#### [What needs to be done]
Wherever the string "will" shows up in the records below, return that line.

#### [Task inputs]
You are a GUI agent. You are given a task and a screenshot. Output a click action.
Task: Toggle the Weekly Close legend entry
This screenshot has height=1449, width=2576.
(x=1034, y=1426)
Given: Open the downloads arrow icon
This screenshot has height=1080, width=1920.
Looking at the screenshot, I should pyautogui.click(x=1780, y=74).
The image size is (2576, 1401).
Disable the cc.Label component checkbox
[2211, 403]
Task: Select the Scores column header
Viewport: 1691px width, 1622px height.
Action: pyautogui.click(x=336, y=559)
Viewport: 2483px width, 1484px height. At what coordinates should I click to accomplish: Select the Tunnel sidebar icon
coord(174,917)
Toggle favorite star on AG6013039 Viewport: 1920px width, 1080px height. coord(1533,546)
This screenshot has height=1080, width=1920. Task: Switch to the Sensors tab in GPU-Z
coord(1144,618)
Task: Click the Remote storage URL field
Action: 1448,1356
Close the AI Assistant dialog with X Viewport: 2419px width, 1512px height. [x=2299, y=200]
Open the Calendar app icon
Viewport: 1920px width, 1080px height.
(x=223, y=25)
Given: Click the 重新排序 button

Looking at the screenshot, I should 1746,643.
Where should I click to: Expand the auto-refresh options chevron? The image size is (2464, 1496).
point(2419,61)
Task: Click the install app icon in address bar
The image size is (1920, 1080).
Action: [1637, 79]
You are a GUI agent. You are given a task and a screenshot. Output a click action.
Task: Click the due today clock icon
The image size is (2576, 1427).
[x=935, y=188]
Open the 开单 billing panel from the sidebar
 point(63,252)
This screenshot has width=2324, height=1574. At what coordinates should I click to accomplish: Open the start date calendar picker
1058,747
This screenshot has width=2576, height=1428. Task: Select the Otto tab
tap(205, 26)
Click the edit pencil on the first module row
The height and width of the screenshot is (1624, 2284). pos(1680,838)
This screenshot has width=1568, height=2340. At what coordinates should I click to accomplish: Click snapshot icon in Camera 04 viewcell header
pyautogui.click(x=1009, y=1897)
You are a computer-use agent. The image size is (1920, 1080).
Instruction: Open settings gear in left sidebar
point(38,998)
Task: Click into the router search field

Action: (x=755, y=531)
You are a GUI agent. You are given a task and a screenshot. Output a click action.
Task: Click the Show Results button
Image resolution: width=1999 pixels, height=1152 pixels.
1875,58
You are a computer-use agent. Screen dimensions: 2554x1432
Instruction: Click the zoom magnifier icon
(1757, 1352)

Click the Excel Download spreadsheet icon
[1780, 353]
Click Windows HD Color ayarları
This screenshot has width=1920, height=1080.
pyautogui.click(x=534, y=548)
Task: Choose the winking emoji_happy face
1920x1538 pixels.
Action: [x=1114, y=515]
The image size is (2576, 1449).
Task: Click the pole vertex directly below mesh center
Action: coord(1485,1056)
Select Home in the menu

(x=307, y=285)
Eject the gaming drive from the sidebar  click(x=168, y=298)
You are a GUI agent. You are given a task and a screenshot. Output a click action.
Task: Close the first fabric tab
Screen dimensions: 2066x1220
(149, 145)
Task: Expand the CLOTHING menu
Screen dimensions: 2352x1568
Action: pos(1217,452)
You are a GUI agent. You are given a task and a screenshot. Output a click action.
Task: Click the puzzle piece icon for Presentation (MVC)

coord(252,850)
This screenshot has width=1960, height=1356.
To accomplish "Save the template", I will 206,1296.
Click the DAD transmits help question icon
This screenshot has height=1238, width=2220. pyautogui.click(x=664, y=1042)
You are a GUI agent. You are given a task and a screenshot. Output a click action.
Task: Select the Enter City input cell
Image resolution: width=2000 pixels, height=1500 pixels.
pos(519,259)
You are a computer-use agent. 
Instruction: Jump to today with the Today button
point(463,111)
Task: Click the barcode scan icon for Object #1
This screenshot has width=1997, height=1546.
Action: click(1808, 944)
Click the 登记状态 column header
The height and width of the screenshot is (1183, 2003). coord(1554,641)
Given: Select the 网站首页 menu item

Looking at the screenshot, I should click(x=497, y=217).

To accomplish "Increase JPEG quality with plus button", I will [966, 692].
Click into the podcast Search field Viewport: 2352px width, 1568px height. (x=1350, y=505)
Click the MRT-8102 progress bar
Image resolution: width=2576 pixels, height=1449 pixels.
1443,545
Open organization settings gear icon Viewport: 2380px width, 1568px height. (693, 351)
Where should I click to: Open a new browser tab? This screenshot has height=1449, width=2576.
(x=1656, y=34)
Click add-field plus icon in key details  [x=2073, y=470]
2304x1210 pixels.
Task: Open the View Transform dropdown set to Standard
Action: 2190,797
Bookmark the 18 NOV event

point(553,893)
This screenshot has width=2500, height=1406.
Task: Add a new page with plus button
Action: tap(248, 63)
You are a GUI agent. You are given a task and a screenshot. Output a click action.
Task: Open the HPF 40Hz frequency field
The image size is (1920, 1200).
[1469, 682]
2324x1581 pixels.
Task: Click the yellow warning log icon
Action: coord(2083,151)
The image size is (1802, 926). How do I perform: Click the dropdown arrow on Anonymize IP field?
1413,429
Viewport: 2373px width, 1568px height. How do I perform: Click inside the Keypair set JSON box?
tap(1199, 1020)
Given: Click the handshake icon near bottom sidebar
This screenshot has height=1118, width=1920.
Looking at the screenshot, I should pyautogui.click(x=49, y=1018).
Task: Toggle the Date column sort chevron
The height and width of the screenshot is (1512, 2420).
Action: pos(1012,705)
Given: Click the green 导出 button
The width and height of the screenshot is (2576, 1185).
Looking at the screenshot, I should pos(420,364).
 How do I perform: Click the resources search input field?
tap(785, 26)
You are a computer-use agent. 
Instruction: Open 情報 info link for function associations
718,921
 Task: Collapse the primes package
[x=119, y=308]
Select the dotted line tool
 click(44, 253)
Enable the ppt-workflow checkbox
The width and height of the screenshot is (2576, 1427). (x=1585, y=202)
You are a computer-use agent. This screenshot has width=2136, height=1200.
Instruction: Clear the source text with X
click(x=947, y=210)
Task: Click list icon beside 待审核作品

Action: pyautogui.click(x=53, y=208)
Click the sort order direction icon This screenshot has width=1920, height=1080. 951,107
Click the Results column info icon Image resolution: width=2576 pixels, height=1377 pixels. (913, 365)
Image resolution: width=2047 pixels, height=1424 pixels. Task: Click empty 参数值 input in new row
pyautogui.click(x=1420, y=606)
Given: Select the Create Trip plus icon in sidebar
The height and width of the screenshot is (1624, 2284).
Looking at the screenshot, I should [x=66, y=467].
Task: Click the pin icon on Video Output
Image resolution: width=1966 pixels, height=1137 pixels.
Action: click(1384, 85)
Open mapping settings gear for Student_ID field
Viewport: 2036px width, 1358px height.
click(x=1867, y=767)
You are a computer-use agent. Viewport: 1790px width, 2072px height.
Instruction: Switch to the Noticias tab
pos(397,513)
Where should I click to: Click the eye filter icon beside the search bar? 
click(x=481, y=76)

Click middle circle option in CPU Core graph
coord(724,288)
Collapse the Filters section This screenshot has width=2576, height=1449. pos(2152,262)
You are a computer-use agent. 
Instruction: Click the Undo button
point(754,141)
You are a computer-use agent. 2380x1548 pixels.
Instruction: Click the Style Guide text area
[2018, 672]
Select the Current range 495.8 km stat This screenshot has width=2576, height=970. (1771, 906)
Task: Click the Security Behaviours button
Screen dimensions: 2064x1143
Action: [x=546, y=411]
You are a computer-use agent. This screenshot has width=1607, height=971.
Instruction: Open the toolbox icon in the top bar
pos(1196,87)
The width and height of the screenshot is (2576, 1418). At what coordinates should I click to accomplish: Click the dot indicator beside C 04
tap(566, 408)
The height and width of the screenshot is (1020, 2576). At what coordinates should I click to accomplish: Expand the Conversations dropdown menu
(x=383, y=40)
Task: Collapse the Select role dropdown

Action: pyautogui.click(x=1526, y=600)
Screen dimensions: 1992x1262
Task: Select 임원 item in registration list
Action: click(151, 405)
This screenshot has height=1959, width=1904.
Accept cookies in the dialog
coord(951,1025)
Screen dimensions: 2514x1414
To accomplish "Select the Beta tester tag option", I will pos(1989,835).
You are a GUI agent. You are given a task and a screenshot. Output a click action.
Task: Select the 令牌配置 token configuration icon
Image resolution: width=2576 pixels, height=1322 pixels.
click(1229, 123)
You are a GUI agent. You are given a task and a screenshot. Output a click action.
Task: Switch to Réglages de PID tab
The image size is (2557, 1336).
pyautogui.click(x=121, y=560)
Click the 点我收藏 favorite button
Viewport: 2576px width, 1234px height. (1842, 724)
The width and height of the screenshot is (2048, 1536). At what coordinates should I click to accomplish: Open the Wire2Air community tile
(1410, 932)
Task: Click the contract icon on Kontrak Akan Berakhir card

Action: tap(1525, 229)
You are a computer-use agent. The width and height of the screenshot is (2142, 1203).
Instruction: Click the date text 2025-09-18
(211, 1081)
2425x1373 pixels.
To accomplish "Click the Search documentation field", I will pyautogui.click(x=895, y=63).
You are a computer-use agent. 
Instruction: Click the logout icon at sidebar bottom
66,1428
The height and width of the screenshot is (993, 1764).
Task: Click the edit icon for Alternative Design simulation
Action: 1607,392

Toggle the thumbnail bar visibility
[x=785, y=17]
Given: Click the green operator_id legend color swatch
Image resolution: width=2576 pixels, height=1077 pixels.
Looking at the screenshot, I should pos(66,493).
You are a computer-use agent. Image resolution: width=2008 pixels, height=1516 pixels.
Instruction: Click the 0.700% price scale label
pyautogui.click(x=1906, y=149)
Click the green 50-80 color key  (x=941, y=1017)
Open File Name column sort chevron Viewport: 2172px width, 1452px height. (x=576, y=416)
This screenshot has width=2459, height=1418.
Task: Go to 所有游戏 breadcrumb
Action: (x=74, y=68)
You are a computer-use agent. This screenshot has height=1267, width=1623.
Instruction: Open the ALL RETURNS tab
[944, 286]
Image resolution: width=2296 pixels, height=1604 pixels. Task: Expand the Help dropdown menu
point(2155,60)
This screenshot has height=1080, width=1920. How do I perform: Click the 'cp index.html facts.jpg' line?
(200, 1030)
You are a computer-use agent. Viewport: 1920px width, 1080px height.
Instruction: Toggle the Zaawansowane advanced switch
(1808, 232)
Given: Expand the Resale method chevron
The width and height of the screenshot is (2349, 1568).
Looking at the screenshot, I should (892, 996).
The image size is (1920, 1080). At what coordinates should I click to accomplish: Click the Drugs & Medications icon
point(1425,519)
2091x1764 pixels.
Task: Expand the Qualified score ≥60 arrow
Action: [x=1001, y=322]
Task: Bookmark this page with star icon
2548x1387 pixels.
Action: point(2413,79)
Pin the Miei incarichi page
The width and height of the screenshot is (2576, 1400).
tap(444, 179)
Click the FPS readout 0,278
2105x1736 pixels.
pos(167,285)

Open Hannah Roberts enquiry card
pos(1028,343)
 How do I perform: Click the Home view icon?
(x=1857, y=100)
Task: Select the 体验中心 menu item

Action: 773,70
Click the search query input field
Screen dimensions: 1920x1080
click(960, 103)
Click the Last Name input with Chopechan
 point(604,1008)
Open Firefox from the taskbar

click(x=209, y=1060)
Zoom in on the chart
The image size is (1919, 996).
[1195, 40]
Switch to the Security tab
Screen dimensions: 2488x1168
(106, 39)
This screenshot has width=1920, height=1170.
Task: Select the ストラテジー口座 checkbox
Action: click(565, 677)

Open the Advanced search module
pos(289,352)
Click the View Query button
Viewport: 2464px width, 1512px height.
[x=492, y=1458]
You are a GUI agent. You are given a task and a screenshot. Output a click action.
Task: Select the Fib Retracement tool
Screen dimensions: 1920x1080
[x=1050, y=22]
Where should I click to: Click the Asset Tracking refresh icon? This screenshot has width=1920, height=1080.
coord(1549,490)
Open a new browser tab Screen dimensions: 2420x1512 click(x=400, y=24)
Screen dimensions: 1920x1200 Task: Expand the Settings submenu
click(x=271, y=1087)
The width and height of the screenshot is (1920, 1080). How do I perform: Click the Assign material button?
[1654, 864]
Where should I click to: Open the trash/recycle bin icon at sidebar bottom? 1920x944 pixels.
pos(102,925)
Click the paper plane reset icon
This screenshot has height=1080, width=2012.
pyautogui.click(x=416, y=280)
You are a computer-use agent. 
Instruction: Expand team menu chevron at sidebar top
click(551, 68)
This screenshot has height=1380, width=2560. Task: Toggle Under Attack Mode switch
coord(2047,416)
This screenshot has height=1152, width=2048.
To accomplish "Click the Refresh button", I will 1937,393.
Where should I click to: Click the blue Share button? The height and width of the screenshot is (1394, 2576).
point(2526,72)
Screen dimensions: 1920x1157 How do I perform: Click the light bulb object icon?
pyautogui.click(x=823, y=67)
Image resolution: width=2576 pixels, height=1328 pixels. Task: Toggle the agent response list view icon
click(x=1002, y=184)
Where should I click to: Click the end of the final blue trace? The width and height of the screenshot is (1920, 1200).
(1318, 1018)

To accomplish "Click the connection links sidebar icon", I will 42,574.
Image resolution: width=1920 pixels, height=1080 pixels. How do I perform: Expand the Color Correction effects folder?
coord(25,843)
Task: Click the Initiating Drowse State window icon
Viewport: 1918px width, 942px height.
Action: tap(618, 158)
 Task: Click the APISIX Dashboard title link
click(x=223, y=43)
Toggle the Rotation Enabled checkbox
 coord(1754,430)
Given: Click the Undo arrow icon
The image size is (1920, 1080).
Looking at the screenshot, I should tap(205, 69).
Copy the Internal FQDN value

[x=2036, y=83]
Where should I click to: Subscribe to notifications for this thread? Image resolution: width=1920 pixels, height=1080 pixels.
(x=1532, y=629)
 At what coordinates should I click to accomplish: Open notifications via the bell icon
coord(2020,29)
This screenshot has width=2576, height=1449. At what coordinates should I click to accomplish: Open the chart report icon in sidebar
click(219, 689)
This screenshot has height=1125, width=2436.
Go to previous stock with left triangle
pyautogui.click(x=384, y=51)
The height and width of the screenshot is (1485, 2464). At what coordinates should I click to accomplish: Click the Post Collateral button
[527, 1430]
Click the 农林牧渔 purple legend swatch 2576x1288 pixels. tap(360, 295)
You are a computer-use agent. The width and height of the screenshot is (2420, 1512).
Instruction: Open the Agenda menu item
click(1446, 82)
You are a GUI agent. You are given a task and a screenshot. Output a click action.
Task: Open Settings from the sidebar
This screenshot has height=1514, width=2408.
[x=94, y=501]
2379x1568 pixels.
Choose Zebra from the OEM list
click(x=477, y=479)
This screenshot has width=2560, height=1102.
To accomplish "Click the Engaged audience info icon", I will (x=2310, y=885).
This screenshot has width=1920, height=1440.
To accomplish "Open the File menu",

#### [Exercise response]
To accomplish "Save the template", I will 206,1296.
To accomplish "Increase JPEG quality with plus button", I will [966, 692].
To accomplish "Select the Beta tester tag option", I will pos(1989,835).
To accomplish "Click the Search documentation field", I will pyautogui.click(x=895, y=63).
To accomplish "Click the Refresh button", I will 1937,393.
To accomplish "Click the connection links sidebar icon", I will 42,574.
To accomplish "Click the Engaged audience info icon", I will (x=2310, y=885).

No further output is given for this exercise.